Passage:
====================
Read timeouts with ALLOW FILTERING turned on

2014-08-05 Thread Clint Kelly
Hi all,

Allow me to rephrase a question I asked last week.  I am performing some
queries with ALLOW FILTERING and getting consistent read timeouts like the
following:



com.datastax.driver.core.exceptions.ReadTimeoutException: Cassandra
timeout during read query at consistency ONE (1 responses were
required but only 0 replica responded)


These errors occur only during multi-row scans, and only during integration
tests on our build server.

I tried to see if I could replicate this error by reducing
read_request_timeout_in_ms when I run Cassandra on my local machine
(where I have not seen this error), but that is not working.  Are there any
other parameters that I need to adjust?  I'd feel better if I could at
least replicate this failure by reducing the read_request_timeout_in_ms
(since doing so would mean I actually understand what is going wrong...).
====================
Dataset entries:
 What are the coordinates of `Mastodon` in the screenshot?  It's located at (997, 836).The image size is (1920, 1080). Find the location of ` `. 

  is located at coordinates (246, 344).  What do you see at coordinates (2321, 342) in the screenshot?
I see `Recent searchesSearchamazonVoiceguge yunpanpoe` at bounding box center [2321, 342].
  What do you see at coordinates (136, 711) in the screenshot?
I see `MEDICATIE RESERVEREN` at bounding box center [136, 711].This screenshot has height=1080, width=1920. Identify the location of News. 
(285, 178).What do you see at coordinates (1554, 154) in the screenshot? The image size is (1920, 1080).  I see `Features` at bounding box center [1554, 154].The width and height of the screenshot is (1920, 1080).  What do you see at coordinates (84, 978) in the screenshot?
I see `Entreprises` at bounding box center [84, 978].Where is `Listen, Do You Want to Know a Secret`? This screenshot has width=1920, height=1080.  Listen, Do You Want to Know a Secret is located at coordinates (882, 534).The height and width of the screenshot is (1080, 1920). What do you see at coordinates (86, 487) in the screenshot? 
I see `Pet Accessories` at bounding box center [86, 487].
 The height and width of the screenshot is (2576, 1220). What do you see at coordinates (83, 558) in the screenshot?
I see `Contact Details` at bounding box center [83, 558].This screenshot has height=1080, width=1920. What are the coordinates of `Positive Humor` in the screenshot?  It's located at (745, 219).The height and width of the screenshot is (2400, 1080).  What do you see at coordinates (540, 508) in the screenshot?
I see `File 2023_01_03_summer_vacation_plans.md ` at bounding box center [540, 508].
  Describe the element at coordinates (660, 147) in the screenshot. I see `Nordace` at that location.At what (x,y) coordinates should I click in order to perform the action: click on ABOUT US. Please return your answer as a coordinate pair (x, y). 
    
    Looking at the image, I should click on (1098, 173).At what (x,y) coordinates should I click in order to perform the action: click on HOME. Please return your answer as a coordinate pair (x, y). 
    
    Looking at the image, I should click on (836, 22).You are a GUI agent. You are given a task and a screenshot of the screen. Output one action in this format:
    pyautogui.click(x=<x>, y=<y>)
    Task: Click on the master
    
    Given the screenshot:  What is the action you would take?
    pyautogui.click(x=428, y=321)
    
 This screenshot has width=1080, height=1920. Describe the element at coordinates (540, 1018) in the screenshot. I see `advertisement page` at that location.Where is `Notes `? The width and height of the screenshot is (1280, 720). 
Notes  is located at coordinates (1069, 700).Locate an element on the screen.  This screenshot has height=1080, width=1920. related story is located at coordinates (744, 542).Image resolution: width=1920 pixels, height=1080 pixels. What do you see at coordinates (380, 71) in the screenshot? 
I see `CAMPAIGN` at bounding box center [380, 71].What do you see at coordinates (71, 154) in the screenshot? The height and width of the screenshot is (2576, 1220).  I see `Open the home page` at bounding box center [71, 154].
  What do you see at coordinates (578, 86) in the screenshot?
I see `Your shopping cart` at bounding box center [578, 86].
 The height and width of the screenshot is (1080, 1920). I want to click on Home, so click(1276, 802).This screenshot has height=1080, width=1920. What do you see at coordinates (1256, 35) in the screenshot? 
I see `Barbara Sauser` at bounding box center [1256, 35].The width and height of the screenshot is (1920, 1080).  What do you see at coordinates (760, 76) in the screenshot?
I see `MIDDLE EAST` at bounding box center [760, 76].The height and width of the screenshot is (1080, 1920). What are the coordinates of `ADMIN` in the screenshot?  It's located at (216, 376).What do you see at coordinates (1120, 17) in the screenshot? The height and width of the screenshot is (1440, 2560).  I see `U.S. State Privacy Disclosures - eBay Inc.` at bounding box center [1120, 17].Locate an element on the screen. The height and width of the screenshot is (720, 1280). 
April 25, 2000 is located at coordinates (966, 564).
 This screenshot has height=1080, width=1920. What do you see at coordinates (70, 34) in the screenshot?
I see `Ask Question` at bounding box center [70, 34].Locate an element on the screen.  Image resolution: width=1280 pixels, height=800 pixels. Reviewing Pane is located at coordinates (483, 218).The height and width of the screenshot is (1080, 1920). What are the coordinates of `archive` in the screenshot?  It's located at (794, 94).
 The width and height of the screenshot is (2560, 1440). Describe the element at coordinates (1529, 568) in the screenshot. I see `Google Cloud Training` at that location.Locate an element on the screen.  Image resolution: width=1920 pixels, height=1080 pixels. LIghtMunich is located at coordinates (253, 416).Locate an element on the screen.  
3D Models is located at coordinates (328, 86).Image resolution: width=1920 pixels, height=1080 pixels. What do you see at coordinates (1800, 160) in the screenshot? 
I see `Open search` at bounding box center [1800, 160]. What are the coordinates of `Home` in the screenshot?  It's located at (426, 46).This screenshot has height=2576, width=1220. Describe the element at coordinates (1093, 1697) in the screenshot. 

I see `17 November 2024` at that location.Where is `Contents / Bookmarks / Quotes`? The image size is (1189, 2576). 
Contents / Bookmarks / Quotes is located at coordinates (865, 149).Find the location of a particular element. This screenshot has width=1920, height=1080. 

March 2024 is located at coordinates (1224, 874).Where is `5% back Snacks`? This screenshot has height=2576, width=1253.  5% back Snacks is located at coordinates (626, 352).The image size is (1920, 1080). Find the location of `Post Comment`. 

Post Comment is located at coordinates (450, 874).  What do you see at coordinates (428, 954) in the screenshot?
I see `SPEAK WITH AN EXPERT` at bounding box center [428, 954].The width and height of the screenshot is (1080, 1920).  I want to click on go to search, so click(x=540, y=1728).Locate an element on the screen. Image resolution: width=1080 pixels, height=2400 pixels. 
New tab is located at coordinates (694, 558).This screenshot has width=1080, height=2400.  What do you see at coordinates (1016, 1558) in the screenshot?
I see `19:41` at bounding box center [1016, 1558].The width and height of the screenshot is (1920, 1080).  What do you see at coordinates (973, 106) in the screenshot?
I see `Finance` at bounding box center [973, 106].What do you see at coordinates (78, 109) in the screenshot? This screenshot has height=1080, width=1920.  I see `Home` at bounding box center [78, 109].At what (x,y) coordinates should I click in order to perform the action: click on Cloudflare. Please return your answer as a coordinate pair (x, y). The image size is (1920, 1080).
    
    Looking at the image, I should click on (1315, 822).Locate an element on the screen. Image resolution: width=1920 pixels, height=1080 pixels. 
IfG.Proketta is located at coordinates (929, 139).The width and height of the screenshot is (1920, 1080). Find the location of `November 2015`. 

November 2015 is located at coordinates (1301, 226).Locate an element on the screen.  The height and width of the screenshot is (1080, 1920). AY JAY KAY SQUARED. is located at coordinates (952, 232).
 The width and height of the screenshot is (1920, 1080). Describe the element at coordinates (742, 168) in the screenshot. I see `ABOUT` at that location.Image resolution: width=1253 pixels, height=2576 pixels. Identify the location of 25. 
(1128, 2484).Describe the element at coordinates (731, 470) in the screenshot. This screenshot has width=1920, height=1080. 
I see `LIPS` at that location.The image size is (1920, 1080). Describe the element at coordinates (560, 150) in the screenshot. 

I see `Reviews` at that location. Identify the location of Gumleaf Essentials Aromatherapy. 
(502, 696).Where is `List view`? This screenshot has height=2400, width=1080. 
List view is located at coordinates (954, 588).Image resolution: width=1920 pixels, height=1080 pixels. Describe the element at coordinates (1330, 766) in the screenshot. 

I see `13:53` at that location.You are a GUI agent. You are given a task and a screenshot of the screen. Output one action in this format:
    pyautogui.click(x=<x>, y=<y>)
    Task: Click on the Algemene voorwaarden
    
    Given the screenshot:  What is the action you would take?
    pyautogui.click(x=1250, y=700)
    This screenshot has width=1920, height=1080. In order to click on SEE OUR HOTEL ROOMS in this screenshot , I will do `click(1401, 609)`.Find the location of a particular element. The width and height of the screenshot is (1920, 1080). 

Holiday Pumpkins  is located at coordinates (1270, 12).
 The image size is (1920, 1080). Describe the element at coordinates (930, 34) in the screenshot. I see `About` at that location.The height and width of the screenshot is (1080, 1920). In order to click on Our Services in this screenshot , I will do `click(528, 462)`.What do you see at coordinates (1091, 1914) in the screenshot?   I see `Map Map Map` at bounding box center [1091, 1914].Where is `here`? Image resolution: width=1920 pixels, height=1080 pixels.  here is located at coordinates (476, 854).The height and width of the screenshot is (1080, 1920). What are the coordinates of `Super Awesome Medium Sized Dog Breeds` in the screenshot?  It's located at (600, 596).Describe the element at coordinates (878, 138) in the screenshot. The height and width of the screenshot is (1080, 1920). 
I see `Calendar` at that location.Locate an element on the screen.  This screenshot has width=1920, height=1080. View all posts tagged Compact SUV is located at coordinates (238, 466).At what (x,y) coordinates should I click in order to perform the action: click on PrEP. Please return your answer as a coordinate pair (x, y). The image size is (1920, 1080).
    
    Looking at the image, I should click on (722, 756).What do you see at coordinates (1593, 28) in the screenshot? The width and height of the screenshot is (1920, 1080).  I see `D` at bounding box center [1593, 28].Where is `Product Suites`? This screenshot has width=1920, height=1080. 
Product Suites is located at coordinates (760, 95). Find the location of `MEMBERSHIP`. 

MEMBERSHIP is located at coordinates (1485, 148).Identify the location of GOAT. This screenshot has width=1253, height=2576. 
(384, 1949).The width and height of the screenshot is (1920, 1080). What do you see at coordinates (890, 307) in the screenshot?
====================
Directions:
1. From the read-timeout thread, return the passage starting with "2014-08-05 Thread Clint" and going on through "0 replica responded)", word for word.
2. In the read-timeout thread, at what consistency level did the read query time out?

Full answers:
1.
2014-08-05 Thread Clint Kelly
Hi all,

Allow me to rephrase a question I asked last week.  I am performing some
queries with ALLOW FILTERING and getting consistent read timeouts like the
following:



com.datastax.driver.core.exceptions.ReadTimeoutException: Cassandra
timeout during read query at consistency ONE (1 responses were
required but only 0 replica responded)

2. ONE